The poster who alerted me to this fact used it to suggest that saying “no” is easier than saying “yes”. It is easier to avoid responsibility (i.e. saying “no”) than it is to take responsibility. He suggested that we need to become a “Yes Man”, someone who is willing to commit, willing to step up and take responsibility, willing to become a leader.

He later suggests that we tell our children “no” far too often. Suggesting that perhaps we need to do a better job communicating with our children, trying to find ways to say the same thing, without using the word “no”. I also saw others who work in the mental health field who voice a similar view.

I’d like to offer two points about this. First, there are very good reasons why kids get accustomed to hearing the word “no” very often. I know, I say it to my toddler many times per day. When he opens the refrigerator and takes ahold of a raw egg. When he grabs his sister’s ponytail and pulls. When he takes possession of a sharp object. These are just a few of the recent nos that he received. None of these are situations which can really be dealt with in another way. But as children age, parents should try to find alternate ways of saying what they are trying to convey, without using the word “no”

Example: Child wants to color, but the parent wants the child to be in pajamas.

Child: Can I color?
Parent: No, you aren't in pajamas yet

Here is an alternative approach

Child: Can I color?
Parent: Sure, but only after you get into pajamas

The parent has said the same exact thing, without using the overused word “no”.

The second point I would like to make isn’t about what we say to others, rather, it is what we say to ourselves. We are all a product of our upbringing, and that includes a product of being told “no” very often. People process “no” as a negative. Are we negative to ourselves simply because of all the negatives we have amassed over the years? Do we view ourselves as lesser simply because we took the nos of our younger years and nurtured them with more negativity? Granted many of the nos of our younger years were needed and deserving, but that doesn’t mean we need to allow it and the negativity that it yielded to remain a core part of our thoughts about ourselves.

At this point, some of you might be wondering why I chose to begin with a quote that seems to be the antithesis of the direction of this article. The answer is quite simple, because there is a time for a no and there is a time for a yes. There are times when no is the easier word to say and there are times when yes is the easier word to say.

There are times when the no needs to be delivered softly, or in an indirect way, and there are times when it should be a very blunt “NO”. The wisdom comes from knowing which rule applies when.

For this reason, I am personally turned off by the very many “gurus” who preach absolutes. This yes and no discussion had the very real possibility of being interpreted as an absolute. I did not want my readers to think that I was preaching an absolute. 

Absolutes can be extremely dangerous. Sometimes the person who is the exception hears it, without knowing that they are the exception.

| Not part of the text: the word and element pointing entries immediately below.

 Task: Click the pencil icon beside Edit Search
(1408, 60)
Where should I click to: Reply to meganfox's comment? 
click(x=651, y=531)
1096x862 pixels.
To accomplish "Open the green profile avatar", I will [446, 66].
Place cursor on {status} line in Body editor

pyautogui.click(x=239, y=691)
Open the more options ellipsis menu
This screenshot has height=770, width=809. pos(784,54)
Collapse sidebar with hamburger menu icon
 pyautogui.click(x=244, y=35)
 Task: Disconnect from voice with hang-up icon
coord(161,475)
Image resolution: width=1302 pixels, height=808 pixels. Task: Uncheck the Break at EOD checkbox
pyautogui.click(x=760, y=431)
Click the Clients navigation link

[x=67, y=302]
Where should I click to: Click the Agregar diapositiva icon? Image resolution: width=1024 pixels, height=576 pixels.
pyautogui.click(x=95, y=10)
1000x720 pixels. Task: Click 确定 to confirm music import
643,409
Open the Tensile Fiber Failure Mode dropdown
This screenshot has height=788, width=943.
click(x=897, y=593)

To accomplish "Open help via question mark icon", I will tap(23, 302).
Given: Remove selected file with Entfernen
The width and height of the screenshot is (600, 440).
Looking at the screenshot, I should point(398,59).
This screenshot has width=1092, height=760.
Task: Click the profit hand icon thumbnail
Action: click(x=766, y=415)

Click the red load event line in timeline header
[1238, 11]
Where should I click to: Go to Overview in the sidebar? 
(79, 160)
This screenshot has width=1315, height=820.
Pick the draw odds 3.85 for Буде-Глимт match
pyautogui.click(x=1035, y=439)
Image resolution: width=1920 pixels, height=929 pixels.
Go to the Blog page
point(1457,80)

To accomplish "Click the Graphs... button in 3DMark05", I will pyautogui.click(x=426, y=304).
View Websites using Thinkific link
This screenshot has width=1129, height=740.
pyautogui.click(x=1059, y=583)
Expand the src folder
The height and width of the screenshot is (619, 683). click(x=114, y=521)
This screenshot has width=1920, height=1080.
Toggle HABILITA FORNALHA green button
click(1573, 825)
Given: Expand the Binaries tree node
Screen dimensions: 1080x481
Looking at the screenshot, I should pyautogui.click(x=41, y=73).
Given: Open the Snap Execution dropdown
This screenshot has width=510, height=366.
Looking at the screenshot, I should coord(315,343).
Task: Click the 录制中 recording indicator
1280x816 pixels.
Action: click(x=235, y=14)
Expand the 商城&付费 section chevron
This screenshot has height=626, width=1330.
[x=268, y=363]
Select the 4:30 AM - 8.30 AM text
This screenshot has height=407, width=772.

I have heard many such “absolutes”. Here are a few examples:

Never run from something, only to something - Not good advice for victim of domestic abuse

No one ever succeeds without taking risks - Can the person properly calculate the nature of the risk? Will they blindly take risks simply because they feel the need to be risky? 

Opening a restaurant without a proper license and without a chef is risky. Does the listener believe that this is the type of risk they need to take in order to succeed, or do they realize that this reward isn't worth the potential risk involved?

Never Give Up - Sometimes the better advice is to cut one’s losses and move on. The investors who gave up on Enron or Circuit City after losing 50% percent of their investment did better than those investors who “never gave up”.

One needs to be extremely careful when using absolutes, as one can never be certain that the message that they are trying to convey is indeed the message that is being heard. Additionally, the listener might very well hear the message as intended, yet they might later apply it incorrectly.

Yisroel Picker is a Social Worker who lives in Jerusalem. He has a private practice which specializes in working with people of all ages helping them understand their own thought processes, enabling them to improve their level of functioning, awareness, social skills and more. He also lectures on the topics of communication and child safety.